All of this isn’t to say the butter board trend is without merit. At least it is exactly what it claims, unlike “nature’s cereal,” a 2021 TikTok food trend that boldly asked us to believe a bowl of berries drowned in coconut water was a suitable replacement for Cap’n Crunch.

The butter board is more akin to baked feta pasta or the tortilla wrap hack–a low-effort dish that relies on simple ingredients, requires little culinary ability, and offers endless options for customization.

Some TikTok users are opting for sweet ingredients like figs, strawberries, and honey. Others are infusing butter boards with popular flavors from their own cultures like this Desi butter board from @zaynahsbakes. Infused butter is nothing new, but the butter board trend eliminates the prep work of combining ingredients making it an easier way to experiment with new flavors.

Doiron mentions she wants to make butter boards the next charcuterie board, and if ever there were a year this could happen it would be one where food prices are predicted to jump 9 to 10 percent.
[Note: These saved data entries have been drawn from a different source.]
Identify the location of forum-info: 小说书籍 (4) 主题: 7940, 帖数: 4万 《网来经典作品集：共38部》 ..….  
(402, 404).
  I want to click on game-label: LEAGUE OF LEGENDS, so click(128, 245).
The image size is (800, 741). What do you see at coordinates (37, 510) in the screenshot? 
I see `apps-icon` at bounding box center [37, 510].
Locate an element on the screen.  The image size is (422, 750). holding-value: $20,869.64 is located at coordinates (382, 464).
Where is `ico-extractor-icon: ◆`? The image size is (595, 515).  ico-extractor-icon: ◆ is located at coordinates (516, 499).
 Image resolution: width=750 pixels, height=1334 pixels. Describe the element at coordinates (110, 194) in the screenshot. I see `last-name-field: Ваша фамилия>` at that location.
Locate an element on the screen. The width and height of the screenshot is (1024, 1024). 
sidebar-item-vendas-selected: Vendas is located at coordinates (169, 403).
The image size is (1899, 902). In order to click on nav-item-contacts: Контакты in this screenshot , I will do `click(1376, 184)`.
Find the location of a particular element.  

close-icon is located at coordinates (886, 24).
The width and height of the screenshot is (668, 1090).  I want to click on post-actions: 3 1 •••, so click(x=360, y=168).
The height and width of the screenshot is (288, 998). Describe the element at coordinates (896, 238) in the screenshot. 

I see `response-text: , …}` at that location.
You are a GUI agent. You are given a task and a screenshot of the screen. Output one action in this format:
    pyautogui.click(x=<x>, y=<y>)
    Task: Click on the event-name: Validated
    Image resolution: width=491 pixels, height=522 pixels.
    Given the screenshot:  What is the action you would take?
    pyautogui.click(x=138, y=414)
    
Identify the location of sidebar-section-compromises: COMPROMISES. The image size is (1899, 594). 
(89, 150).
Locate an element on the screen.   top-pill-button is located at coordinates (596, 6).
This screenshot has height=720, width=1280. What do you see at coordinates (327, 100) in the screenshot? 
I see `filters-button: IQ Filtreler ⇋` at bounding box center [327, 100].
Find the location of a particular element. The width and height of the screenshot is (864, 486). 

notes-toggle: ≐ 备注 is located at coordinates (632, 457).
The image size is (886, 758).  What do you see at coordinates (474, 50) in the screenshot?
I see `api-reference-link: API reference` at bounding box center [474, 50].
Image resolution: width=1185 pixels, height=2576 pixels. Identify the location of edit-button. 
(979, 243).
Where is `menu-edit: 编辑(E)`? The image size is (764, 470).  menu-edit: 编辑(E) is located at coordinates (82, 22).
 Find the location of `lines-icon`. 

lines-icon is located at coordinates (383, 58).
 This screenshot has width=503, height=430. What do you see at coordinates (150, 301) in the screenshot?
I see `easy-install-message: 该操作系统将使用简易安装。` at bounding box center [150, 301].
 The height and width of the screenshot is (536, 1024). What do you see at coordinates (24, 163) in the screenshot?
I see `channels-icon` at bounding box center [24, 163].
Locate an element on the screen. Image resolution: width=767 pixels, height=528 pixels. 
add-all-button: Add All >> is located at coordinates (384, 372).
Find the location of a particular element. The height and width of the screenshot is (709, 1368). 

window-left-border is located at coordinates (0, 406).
Even with a butter shortage that’s caused a 24.6 percent year over year increase in price, assembling a butter board remains a more affordable option than loading up your grocery cart with cured meats, pricey cheeses, nuts, olives, fruit, and jam.

There’s a reason the phrase “bread and butter” has become synonymous with basic, ordinary sustenance; the cheap and filling combination has been a staple for hundreds of years. So if creatively plating that staple and topping it with fresh herbs and pretty edible flowers can make it feel a little more special, why not? It wouldn’t be surprising to see the butter board pop up on more holiday tables this year as a budget-friendly but striking addition to the turkey and mashed potatoes.

If smearing a bunch of butter on a cutting board becomes an acceptable appetizer to bring to potlucks and it can be assembled for less than $15, you can count my chips-and-dip bringing self sold on the trend. Even if just looking at it makes my blood pressure rise.